Immunofluorescence

Immunofluorescence labels specific proteins for fluorescence detection:

1. Tissue preparation — Formalin-fixed paraffin-embedded (FFPE) or frozen tissue sections are mounted on slides. Antigen retrieval may be needed to unmask epitopes altered by fixation.
2. Primary antibody — Applied to the tissue, the primary antibody binds its specific protein target. Incubation time and concentration affect signal intensity and specificity.
3. Secondary detection — In indirect IF, a fluorophore-conjugated secondary antibody binds the primary. In TSA (tyramide signal amplification), an enzyme-linked secondary catalyzes covalent deposition of fluorescent tyramide — enabling serial multiplexing because the primary/secondary complex can be stripped while the covalent fluorophore remains.
4. Counterstain — DAPI or Hoechst nuclear counterstain labels all nuclei for detection.
5. Imaging — Fluorescence microscopy with appropriate filter sets captures each channel.

Specificity warning (Dobrucki): Specificity of labeling "should not be taken for granted." DRAQ5 binds DNA at low concentrations but also RNA when DNA sites are saturated. This is true of "most, if not all, fluorescent labels that exhibit affinity for DNA." For antibody-based IF, similar caveats apply: cross-reactivity with homologous proteins, non-specific binding in highly charged tissues, and background from Fc receptor binding on immune cells. Isotype controls and negative tissue controls are essential for validating specificity.

The technique selection framework (Combs & Shroff): For IF on thin tissue sections (4-5 µm), widefield fluorescence is often sufficient — the section is thin enough that out-of-focus blur is minimal. Confocal provides better optical sectioning for thicker sections or when axial discrimination matters. Two-photon excites deeper and bleaches less but is typically overkill for standard histology sections. The choice should match the sample: don't use a confocal for a 4 µm FFPE section when widefield gives equivalent results faster and more gently.

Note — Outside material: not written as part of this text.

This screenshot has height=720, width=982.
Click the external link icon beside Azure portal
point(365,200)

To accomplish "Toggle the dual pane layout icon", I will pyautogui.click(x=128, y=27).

Signal amplification trade-offs: TSA (tyramide signal amplification) dramatically increases signal but introduces a trade-off: the amplified signal no longer has a linear relationship with target abundance. At high target densities, the amplification saturates — doubling the target doesn't double the signal. For binary classification (positive/negative), this doesn't matter. For quantitative measurement of expression levels, it limits interpretation. Standard indirect IF maintains better linearity but produces weaker signal.

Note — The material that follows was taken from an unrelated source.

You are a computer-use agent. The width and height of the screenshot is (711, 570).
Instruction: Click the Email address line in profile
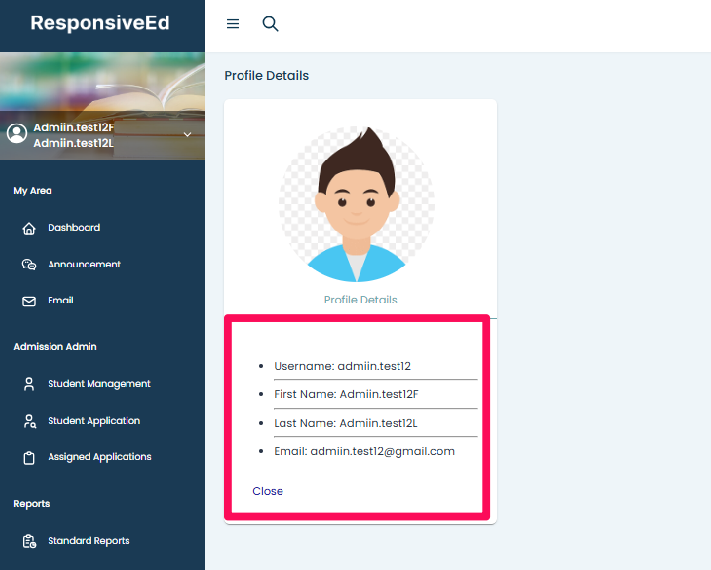(x=364, y=451)
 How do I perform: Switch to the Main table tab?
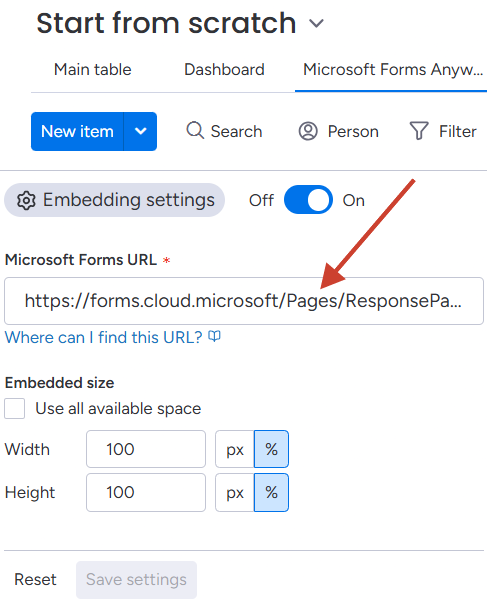(x=93, y=69)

Single-stain IF for CD8+ T cell quantification in melanoma biopsies:

1. FFPE section, antigen retrieval, block, apply anti-CD8 primary antibody
2. Apply Alexa Fluor 647-conjugated secondary antibody (far red)
3. Apply DAPI counterstain
4. Image: DAPI (blue, all nuclei) + AF647 (far red, CD8+ cells)
5. Analysis: Detect nuclei on DAPI → gate CD8 on far red → count CD8+ cells per mm²

Result: CD8+ T cell density per mm² — a validated biomarker for melanoma prognosis and immunotherapy response prediction.